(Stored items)
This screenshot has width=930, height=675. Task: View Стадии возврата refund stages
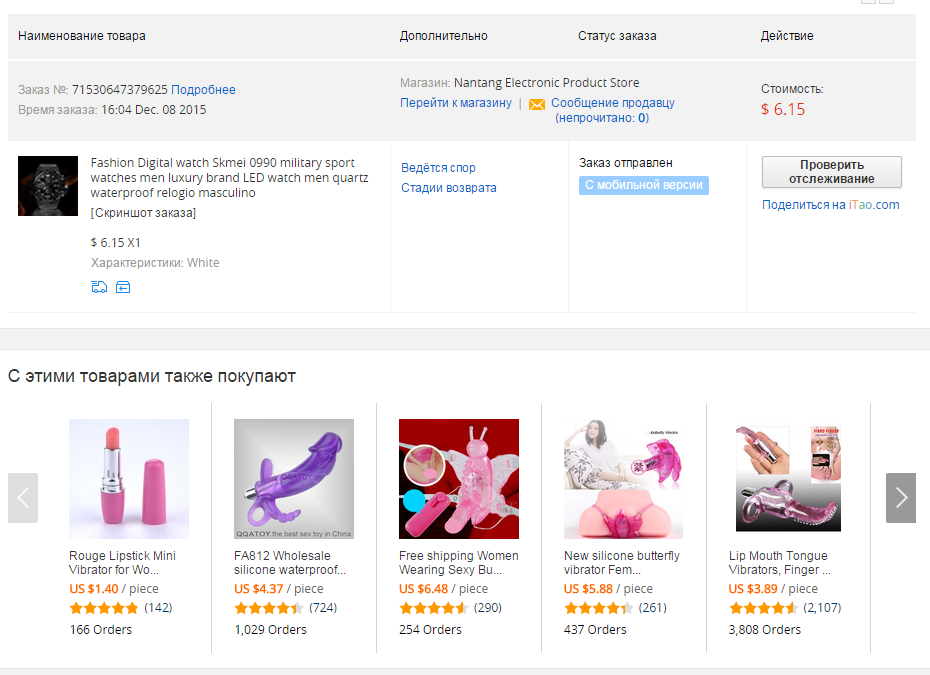(448, 188)
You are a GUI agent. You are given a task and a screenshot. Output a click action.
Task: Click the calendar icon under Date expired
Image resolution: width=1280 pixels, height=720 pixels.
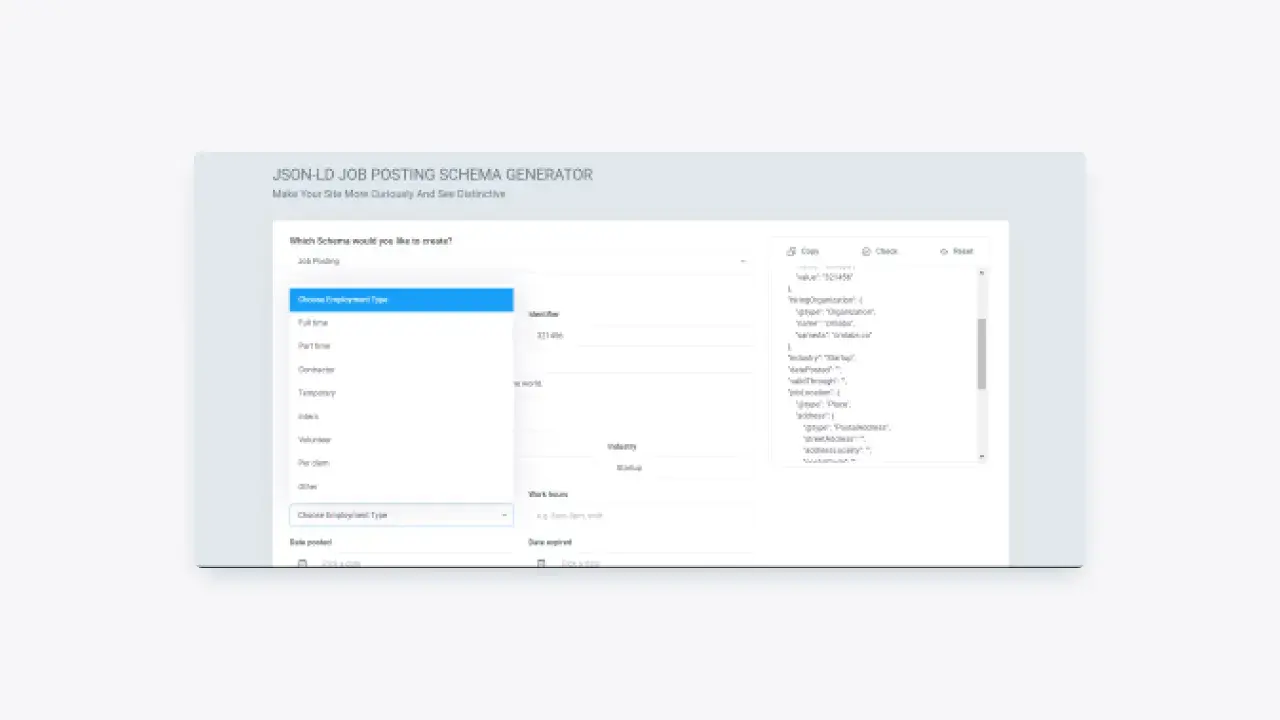541,564
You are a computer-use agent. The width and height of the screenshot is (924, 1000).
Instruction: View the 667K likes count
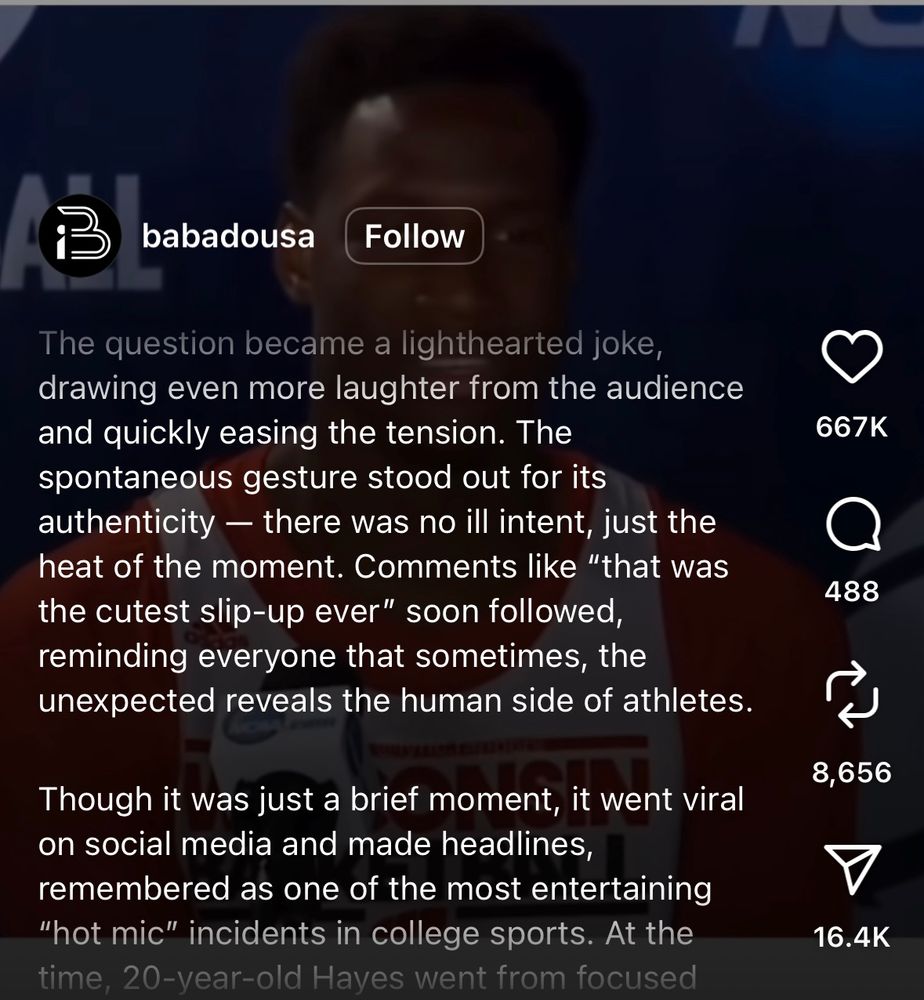pos(852,427)
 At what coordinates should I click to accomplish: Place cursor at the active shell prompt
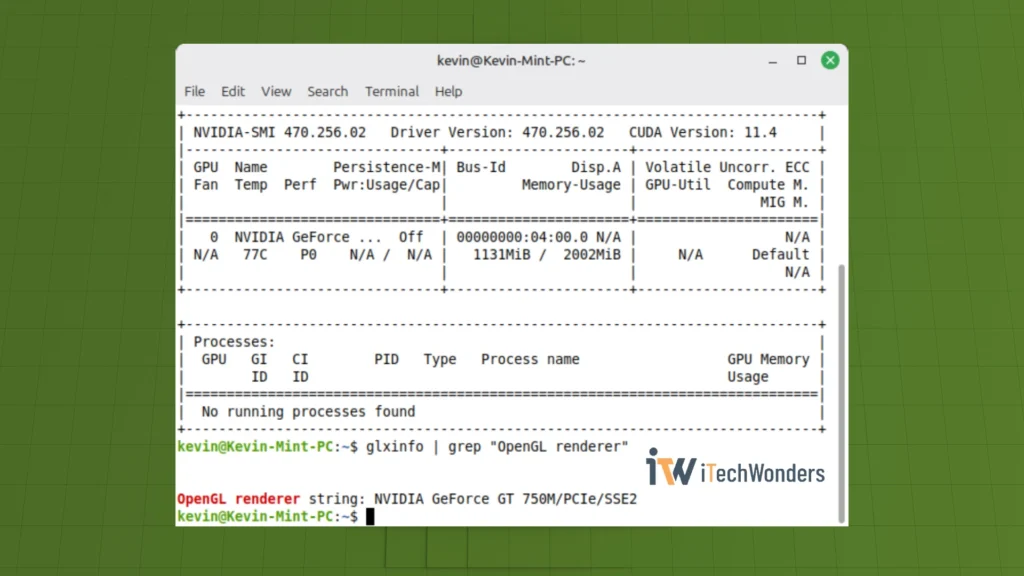click(x=370, y=515)
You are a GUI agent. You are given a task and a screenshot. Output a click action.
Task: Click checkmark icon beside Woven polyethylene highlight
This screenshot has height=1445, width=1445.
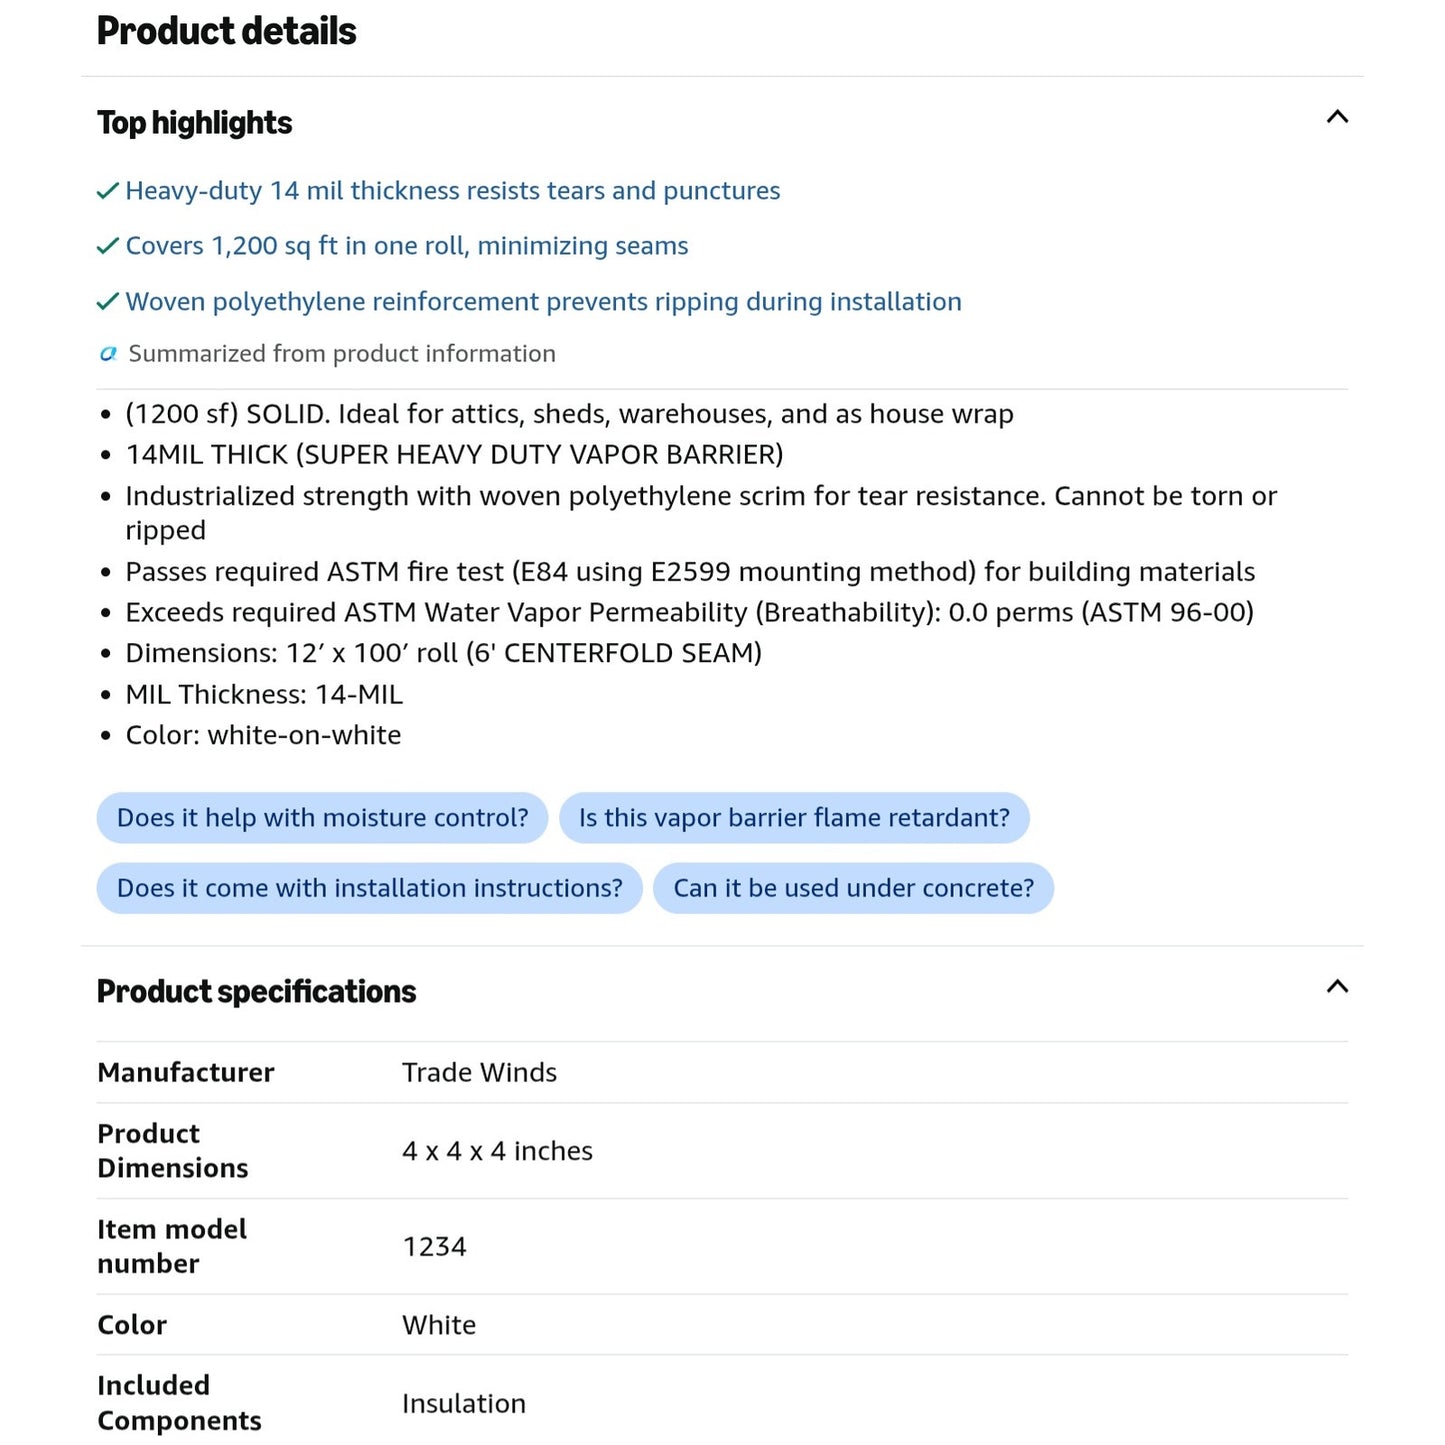coord(108,302)
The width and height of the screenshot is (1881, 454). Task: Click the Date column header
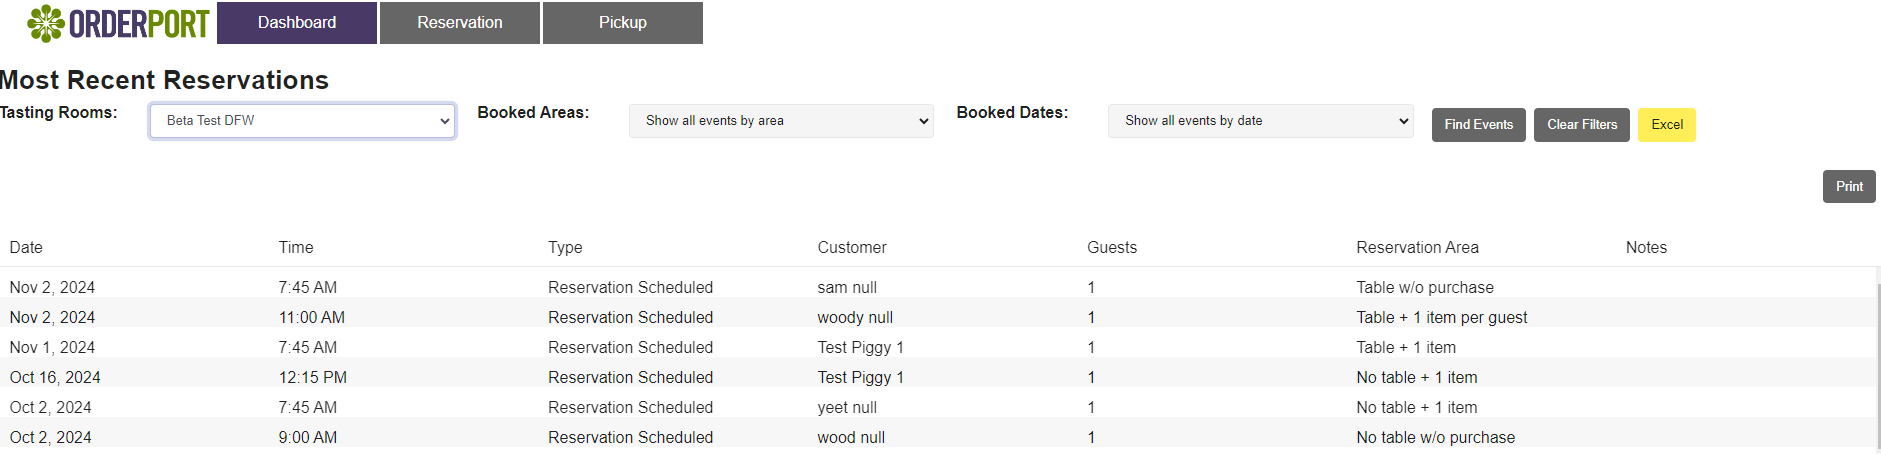click(x=26, y=248)
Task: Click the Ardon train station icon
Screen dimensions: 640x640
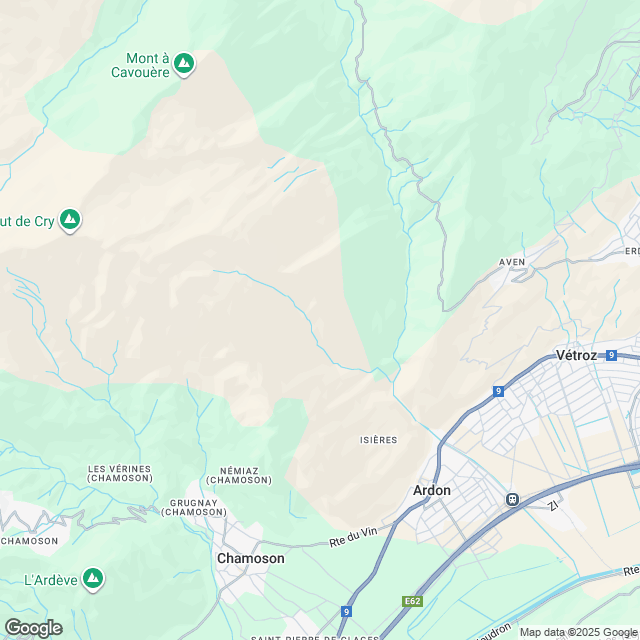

## Problem to work on
Set down the entries above exactly, and keep every picture out of your copy.

## Expected answer
This screenshot has width=930, height=675. Task: View Стадии возврата refund stages
(448, 188)
You are a GUI agent. You are given a task and a screenshot. Output a click action.
Task: Click the calendar icon under Date expired
Image resolution: width=1280 pixels, height=720 pixels.
541,564
You are a computer-use agent. The width and height of the screenshot is (924, 1000).
Instruction: View the 667K likes count
pos(852,427)
 At what coordinates should I click to accomplish: Place cursor at the active shell prompt
click(x=370, y=515)
You are a GUI agent. You are given a task and a screenshot. Output a click action.
Task: Click checkmark icon beside Woven polyethylene highlight
This screenshot has height=1445, width=1445.
coord(108,302)
The width and height of the screenshot is (1881, 454). Task: Click the Date column header
click(x=26, y=248)
Task: Click the Ardon train station icon
Screen dimensions: 640x640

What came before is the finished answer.